O simbolismo da roda, do círculo, em muito influenciou alguns entendimentos,
haja vista que o círculo não tem começo nem fim, dado como perfeição geométrica,
ele se encaixa na compreensão de que as danças circulares são um movimento,
uma roda vida de pessoas, cada uma com sua trajetória, sua história pessoal,
profissional, emocional, sexual, em sua mais ampla dimensionalidade.
Outra metáfora apreendida durante a pesquisa é de que os movimentos e
evoluções na dança em muito se aproximam com as ações do cotidiano das
pessoas, inclusive muitas delas fazendo essa referência em suas respostas para
afirmar que seu comportamento na roda é replicado de forma criativa na própria
vida, em seu local de trabalho e nas relações interpessoais.
146
Concluímos ainda que o Mana-Maní foi o primeiro grupo a trazer as danças
circulares para o estado do Pará, mais precisamente para Belém, fruto de um
movimento nacional que começou na década de 1980, culminando com a fundação
do Mana-Maní em maio de 2002. No Norte do país também foi o primeiro.
Concluiu-se ainda que a formação antecedente ao Mana-Maní das duas
fundadoras (ambas adeptas do espiritismo), a psicóloga Maria Esperança, e a
jornalista Déa Melo, voltada para valores humanos, culturas tradicionais, oralidade,
mitos e danças brasileiras e amazônicas, contribuíram de forma acentuada para se
formar a marca identitária do grupo, bem como suas iniciativas em levar para o
interior do estado do Pará oficinas de danças, tendo enfoque na integração corpo,
mente, cultura local, valorizando o saber local e tradicional, como forma de
expressão da individualidade e da coletividade.
Concluiu-se também que as pessoas que inicialmente participaram das
vivências iniciadas em 2002 no Horto Municipal, a princípio, chegavam com muita
curiosidade de saber, e por gostarem de dançar, e ao descobrir elementos mais
encantadores que as cativavam nas DCs, passaram a seguir o grupo, sendo que
algumas delas o fazem há pelo menos o tempo de existência do grupo.
Concluiu-se ainda que as pessoas que foram se incorporando nas danças
circulares passaram a sentir mudanças em sua vida pessoal e cotidiana, nas
relações de trabalho e nas relações com o outro, favorecendo uma abertura maior
para com os acontecimentos da vida no mundo e em seu aspecto pessoal.
Concluiu-se também que as pessoas que participam das DCs conseguem
visualizar o que a dança pode causar em sua vida pessoal e interpessoal, quando
percebem mudanças de comportamento dentro da roda e fora dela, demonstrando
que as interações nas DCs não somente tem caráter terapêutico, mas lúdico, mítico,
religioso, simbólico, mas que são mediados por uma comunicação criativa e
dinâmica, que ocorre de diversas formas: pela fala, pelo olhar, pelo toque, pela
audição, pelo depoimento pessoal, pelas intersubjetividades que se mostram visíveis
a cada novo relacionamento que se cria com os participantes, pela decoração do
local com objetos que despertam o lado humano, mítico, religioso, artístico, cultural,
estético de quem participa.

**Tarefas a realizar:**
**A)** Responda às perguntas abaixo com base no texto sobre danças circulares.
(i) Em que mês e ano foi fundado o Mana-Maní?
(ii) Qual é a profissão de Déa Melo?
(iii) Em que local ocorreram as vivências iniciadas em 2002?
**B)** Enumere todos os caracteres que o texto sobre danças circulares atribui às interações nas DCs.
**C)** Retome o texto sobre danças circulares a partir do ponto em que ele termina.

**Trechos dos itens:**
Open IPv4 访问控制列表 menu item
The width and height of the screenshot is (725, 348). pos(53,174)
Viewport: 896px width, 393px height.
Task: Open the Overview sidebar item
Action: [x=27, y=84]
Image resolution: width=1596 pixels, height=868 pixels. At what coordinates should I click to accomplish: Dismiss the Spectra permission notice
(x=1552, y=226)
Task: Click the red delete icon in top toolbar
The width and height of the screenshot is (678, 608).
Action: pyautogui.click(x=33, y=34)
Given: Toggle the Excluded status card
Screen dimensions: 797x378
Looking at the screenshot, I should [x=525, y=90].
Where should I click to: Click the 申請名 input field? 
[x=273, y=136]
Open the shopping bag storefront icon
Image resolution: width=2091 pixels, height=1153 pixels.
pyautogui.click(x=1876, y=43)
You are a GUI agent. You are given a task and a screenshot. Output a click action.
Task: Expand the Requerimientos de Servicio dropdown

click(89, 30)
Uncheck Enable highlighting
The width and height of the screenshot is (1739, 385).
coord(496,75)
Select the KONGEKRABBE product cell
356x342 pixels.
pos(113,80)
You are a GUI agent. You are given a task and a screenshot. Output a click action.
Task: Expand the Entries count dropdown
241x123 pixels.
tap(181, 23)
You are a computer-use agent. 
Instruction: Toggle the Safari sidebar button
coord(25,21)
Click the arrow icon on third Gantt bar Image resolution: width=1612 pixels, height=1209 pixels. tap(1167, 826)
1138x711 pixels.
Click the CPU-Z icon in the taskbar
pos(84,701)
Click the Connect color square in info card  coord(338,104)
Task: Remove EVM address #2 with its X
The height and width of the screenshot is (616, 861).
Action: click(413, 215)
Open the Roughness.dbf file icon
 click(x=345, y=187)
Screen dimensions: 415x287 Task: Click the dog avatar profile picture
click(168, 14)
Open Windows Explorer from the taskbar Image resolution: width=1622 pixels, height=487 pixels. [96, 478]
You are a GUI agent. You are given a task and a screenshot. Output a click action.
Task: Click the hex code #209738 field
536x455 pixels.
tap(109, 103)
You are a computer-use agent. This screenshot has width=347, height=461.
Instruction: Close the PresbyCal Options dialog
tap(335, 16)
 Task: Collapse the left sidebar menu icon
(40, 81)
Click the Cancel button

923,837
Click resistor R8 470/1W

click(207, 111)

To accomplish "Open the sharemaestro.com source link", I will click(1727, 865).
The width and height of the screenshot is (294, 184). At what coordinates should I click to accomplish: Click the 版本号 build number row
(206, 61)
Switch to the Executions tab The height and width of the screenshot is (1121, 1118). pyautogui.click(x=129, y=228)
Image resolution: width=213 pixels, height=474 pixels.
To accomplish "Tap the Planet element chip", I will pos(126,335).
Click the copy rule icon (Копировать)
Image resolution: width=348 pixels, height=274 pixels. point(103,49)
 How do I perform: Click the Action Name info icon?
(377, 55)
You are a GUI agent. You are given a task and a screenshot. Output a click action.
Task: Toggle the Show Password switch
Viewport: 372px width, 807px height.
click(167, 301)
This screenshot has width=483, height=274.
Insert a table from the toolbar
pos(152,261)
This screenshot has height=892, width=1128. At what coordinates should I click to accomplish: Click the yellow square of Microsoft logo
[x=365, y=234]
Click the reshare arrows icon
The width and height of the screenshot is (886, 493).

**Resultados por tarefa:**
**A)**
(i) Em maio de 2002.
(ii) Jornalista.
(iii) No Horto Municipal.

**B)** Terapêutico, lúdico, mítico, religioso e simbólico.

**C)**
A discussão incluindo José Luiz Braga (2006, 2011, 2012) foi importante no
sentido de se olhar as interações, enquanto tentativas, possibilidades que ocorrem
por dentro e por fora dos grandes meios, e mesmo independentemente dos aparatos
147
tecnológicos, nessa troca intensa, sempre assimétrica, dependendo da bagagem de
cada um. Essa necessidade de compreender as interações para que elas possam
servir de ferramentas afiadas para melhorar a vida no planeta, e nesse viés a ciência
e a pesquisa têm fundamental importância.
Mas não basta somente isso. Há uma complexidade pronunciada por Edgar
Morin (2005) a qual debate a multidimensionalidade do fazer humano. O ser humano
é simbólico e por isso mesmo ideológico, atribuidor de sentidos às suas ações e
reações. Deve-se considerar ainda que as interações remetem a pulsações internas,
valores, comportamentos, teias simbólicas já anunciadas pelo antropólogo Clifford
Geertz (1978), nas quais o ser humano sempre estará tecendo sua maneira de ver o
mundo, de tecer sua vida e suas relações.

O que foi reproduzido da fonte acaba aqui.